There’s no real precedent for Tuesday’s unusual Democratic primary, so an adequate performance for Biden could be somewhere between Murkowski’s 39% and Obama’s 81% — and Democrats privately say they’d rather have Biden above 50% — but in the end, how can everything turn out, the result revolves.
Biden’s name was not on the ballot because of a dispute between the state and the Democratic National Committee, which wants to hold the first presidential election in South Carolina. New Hampshire officials set the primary anyway, prompting the DNC to declare the primary “pointless” and cancel its delegates’ status at the national convention.
Under party rules, candidates in non-DNC-compliant states are barred from campaigning, spending money or even putting their name on the ballot. So the president — officially, at least — isn’t running in the primary, which is essentially a beauty pageant.
Add to the complicated equation that independent voters in the state can choose which primary to run in — and while few have openly applied, there are signs that some are favoring the Republican party to boost former U.N. Nikki Haley. such as a protest vote against former President Donald Trump. It could also drive potential Biden voters away from the Democratic primary.
New Hampshire Democrats have mounted a campaign to encourage Democrats to write in Biden, worried about the perception of a challenger like Phillips winning the New Hampshire primary by a nominal margin.
Polls show Biden far and away A New Hampshire Democratic favorite, but how many people will actually turn out for the intangible primary and figure out how to write in his name?
The threat to Biden is an embarrassing display that ignited a new phase of Democratic anxiety about his political power against Republican nominee Donald Trump.
In 1968, anti-war candidate Eugene McCarthy stunned the political world by winning 42% of the New Hampshire Democratic primary against then-President Lyndon Johnson’s 48%. Johnson did not campaign for the nomination, as was the convention at the time, and did not place his name on the ballot in New Hampshire, nor did he have a strong write-in operation to support him.

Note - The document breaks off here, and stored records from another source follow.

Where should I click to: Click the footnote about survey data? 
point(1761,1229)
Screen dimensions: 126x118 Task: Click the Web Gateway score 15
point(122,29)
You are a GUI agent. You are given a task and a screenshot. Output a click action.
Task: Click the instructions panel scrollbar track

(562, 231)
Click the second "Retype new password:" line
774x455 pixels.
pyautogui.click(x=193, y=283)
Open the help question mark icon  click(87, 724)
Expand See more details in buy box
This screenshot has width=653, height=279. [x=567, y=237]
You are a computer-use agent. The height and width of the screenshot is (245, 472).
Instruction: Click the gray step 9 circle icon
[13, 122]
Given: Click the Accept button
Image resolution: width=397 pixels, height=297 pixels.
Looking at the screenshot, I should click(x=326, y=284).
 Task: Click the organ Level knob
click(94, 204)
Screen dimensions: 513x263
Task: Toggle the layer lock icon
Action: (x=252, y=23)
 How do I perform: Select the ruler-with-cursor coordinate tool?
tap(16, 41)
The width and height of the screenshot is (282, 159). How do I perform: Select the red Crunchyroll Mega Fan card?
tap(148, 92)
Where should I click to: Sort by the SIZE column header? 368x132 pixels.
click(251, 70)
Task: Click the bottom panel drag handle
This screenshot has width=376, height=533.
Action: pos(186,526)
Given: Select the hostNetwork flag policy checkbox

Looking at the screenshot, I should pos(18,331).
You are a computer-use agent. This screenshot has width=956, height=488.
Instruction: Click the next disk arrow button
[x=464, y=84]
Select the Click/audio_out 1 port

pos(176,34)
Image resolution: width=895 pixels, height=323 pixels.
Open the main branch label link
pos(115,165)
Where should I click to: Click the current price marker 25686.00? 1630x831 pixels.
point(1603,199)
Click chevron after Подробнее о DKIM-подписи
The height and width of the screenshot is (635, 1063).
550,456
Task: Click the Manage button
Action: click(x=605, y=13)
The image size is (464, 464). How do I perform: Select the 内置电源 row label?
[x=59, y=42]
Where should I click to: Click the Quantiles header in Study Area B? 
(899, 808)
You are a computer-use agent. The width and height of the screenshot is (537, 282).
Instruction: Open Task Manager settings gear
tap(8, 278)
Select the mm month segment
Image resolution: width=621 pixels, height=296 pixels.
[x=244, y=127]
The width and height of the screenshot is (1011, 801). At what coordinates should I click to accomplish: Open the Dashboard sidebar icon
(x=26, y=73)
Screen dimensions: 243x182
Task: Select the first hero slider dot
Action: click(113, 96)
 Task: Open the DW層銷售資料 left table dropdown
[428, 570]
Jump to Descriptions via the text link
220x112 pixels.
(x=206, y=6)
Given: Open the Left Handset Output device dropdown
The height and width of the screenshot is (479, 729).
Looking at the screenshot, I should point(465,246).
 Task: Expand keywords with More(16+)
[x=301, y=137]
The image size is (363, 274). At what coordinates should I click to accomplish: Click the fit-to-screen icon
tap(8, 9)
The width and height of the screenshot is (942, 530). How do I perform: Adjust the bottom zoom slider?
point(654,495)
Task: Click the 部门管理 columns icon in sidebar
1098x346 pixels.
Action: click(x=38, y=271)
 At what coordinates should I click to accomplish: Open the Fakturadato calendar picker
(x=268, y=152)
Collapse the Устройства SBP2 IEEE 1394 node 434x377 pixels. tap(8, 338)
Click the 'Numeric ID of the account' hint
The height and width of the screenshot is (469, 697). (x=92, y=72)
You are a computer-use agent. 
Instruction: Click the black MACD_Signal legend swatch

Strong support for McCarthy helped convince then-Sen. Robert F. Kennedy to enter the race and facing two strong challengers, Johnson decided to withdraw and not seek re-election.
Phillips is nowhere near as powerful as McCarthy, and there is no Kennedy-like figure waiting in the wings. Moreover, modern voting rules and the nomination process would make it virtually impossible for another candidate to enter the race at this point. Biden is on track for the nomination regardless of what happens in New Hampshire.
But he can probably stave off some Democratic handouts by winning big in New Hampshire — whatever that means.